25 February 2008

Military blunders and policy

Victor Davis Hanson, writing for the Claremont Institute, takes us on a quick canter through some American military blunders, both tactical and strategic and right up to present-day Iraq. Intelligence failures, huge battlefield miscalculations, inferior materiel, poor leadership: all have been features of US military campaigns throughout history. Just one example:
We often read of the tragedy of the September 1944 Arnheim campaign. Impossible logistics, bad weather, lousy intelligence, tactical imbecility, and much more doomed the "Market Garden" operation and led to the infamous "A Bridge Too Far" catastrophe. Thousands of Anglo-American troops were needlessly killed or wounded—after the Allies had recently crushed an entire German army group in the west (though they let 100,000 Wehrmacht troops escape at Falaise). The foolery of Market Garden also ate up scarce resources, manpower, and gasoline at precisely the time the American Third Army was nearing the Rhine without much major opposition. Once Allied armies stalled for want of supplies, they would be unable to cross the border of the Reich for another half year. The Germans used the breathing space after their victory in Holland to rush defenders to the so-called Siegfried Line, which had been theretofore mostly undefended.
The picture is not entirely bleak. We 'live and learn, learn and live'. At least until Vietnam, there was 'a sort of tragic acceptance of military error as inherent in war.' Mistakes are bound to occur 'in the context of human imperfection, emotion, and fear.'
Though Presidents Lincoln and Truman were both reviled, Americans still felt that ultimately the American system of transparency and self-criticism would correct wartime mistakes.
And there lies the hope. Transparency about what is happening and freedom to criticise. But also the capacity to adapt to fast-changing circumstances. Mechanisms that terminate failed ventures. I'm sometimes disturbed by the every increasing level of aggregation at which decisions are made. Big business and government between them determine to an increasing extent, how we live (see here and here, for examples). This is not only a matter of the large corporates' growing dominance over the world's economic activity; it's also about governments' effects on our behaviour, through regulation and intrusion, and their tight links with big business. Big government tends to mean remote and unwieldy government. It best understands and does deals with big business, and tends to favour the big and global at the expense of the small and local.

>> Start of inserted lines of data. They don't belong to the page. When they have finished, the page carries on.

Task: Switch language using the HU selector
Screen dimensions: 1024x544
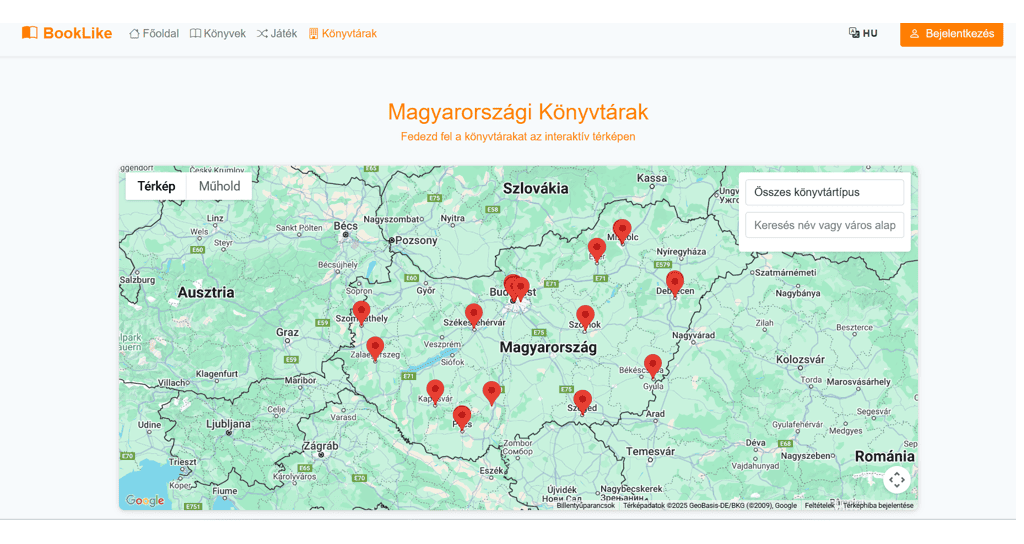Action: click(863, 34)
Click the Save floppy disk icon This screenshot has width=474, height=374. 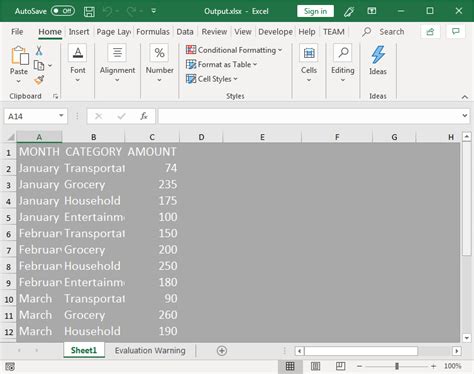point(89,12)
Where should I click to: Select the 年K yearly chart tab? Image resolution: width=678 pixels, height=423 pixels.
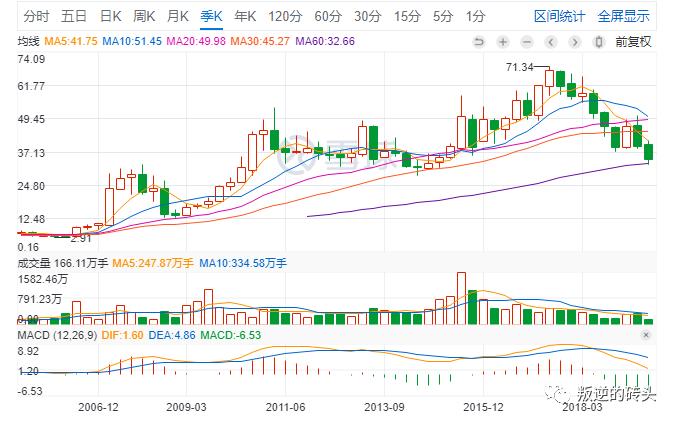pyautogui.click(x=244, y=16)
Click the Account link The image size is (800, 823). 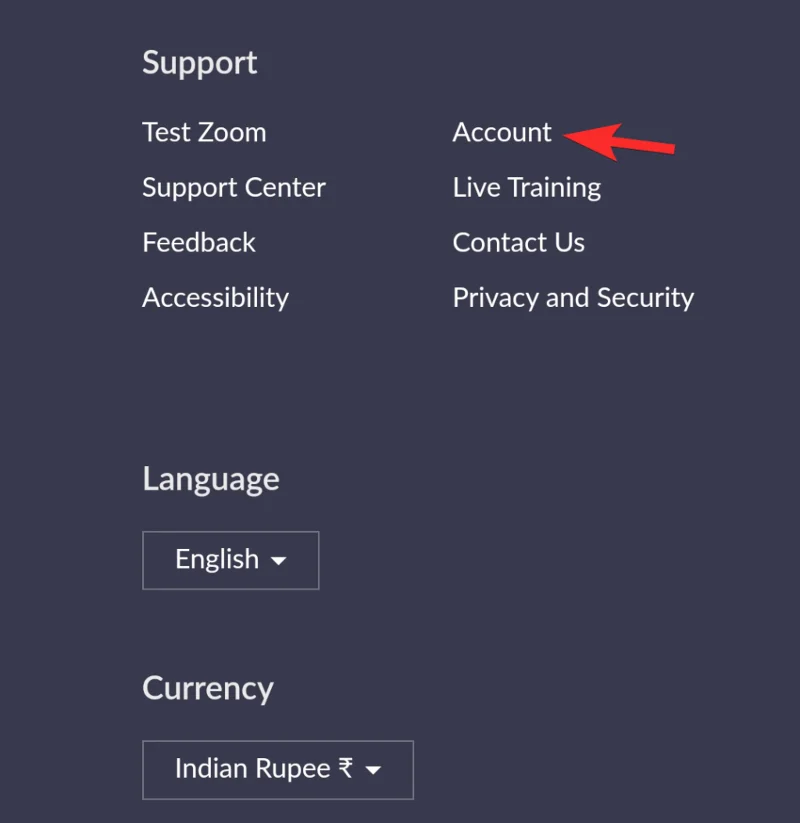click(502, 132)
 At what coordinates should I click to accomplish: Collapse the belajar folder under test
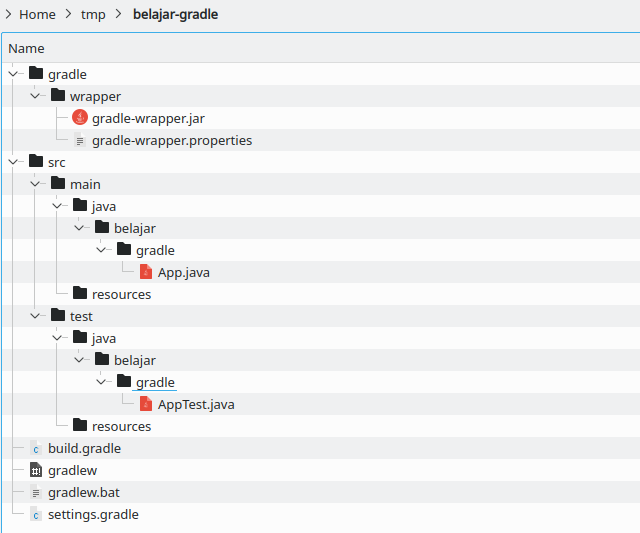point(79,360)
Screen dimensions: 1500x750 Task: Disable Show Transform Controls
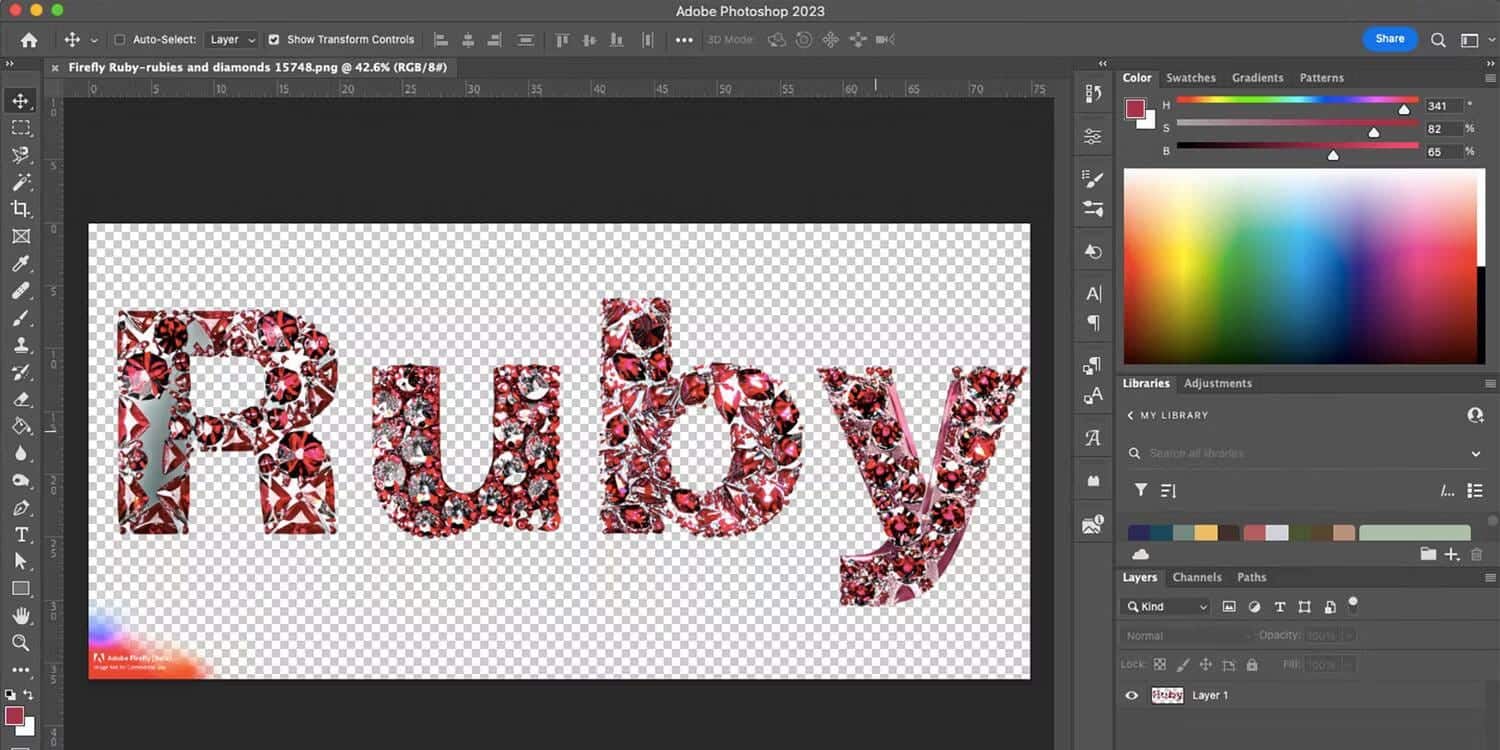(x=273, y=39)
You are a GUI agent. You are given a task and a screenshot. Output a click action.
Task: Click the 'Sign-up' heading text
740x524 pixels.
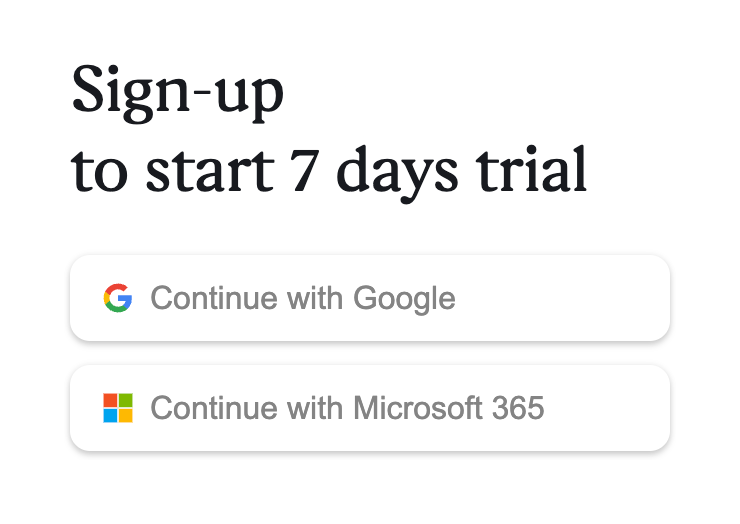[x=178, y=93]
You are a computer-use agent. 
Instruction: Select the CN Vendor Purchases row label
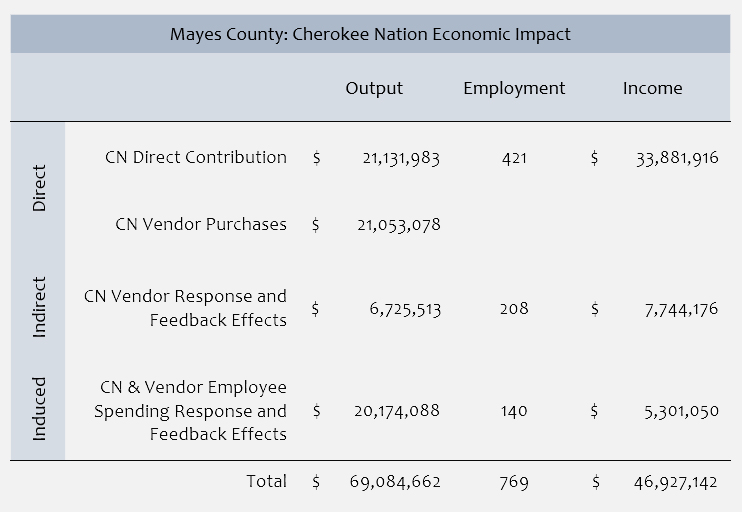pyautogui.click(x=201, y=224)
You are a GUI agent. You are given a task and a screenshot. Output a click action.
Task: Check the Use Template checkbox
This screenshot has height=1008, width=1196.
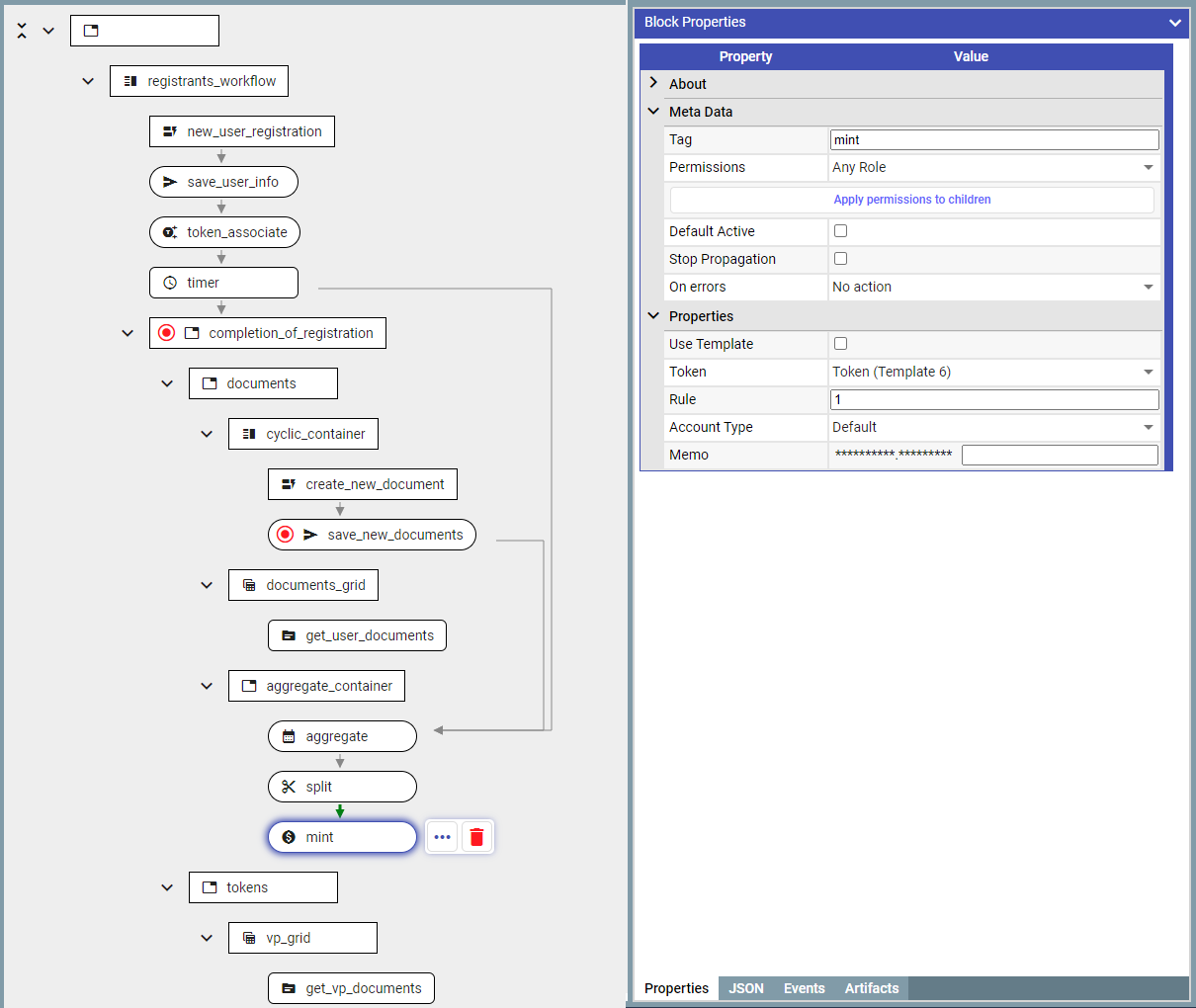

But perhaps most dangerous is the tendency of big government - or any large monopolistic organization - to continue doing things with diminishing attention given to whether they are effective and efficient. The military blunders that Mr Hanson describes could not be allowed to run their course indefinitely. The costs of allowing failed approaches to continue were huge and obvious. Most of our social and environmental problems are slower-moving and not as immediately compelling. Nuclear proliferation, for example (the subject of my previous post), or climate change, or loss of social cohesion: decisions are made at such high levels of aggregation that there is little room for alternative approaches, and little incentive for people to try them.

Social Policy Bonds could possibly turn that disadvantage into a plus. Instead of dictating that the way we shall deal with climate change, for example, is to cut back on greenhouse gas emissions, a collection of world governments could define a global climate stability target, and reward those who who successfully achieve it, however they do so. The size of the targeting body serves to define the problem, and raise revenue for its achievement; things that a large authoritative body can do very well. But such a body cannot adapt to changing events or expanding knowledge rapidly enough, and that's where the multitude of holders of Climate Stability Bonds could help: they would have powerful incentives to terminate failed ventures, and choose only the most efficient solutions to the climate change problem.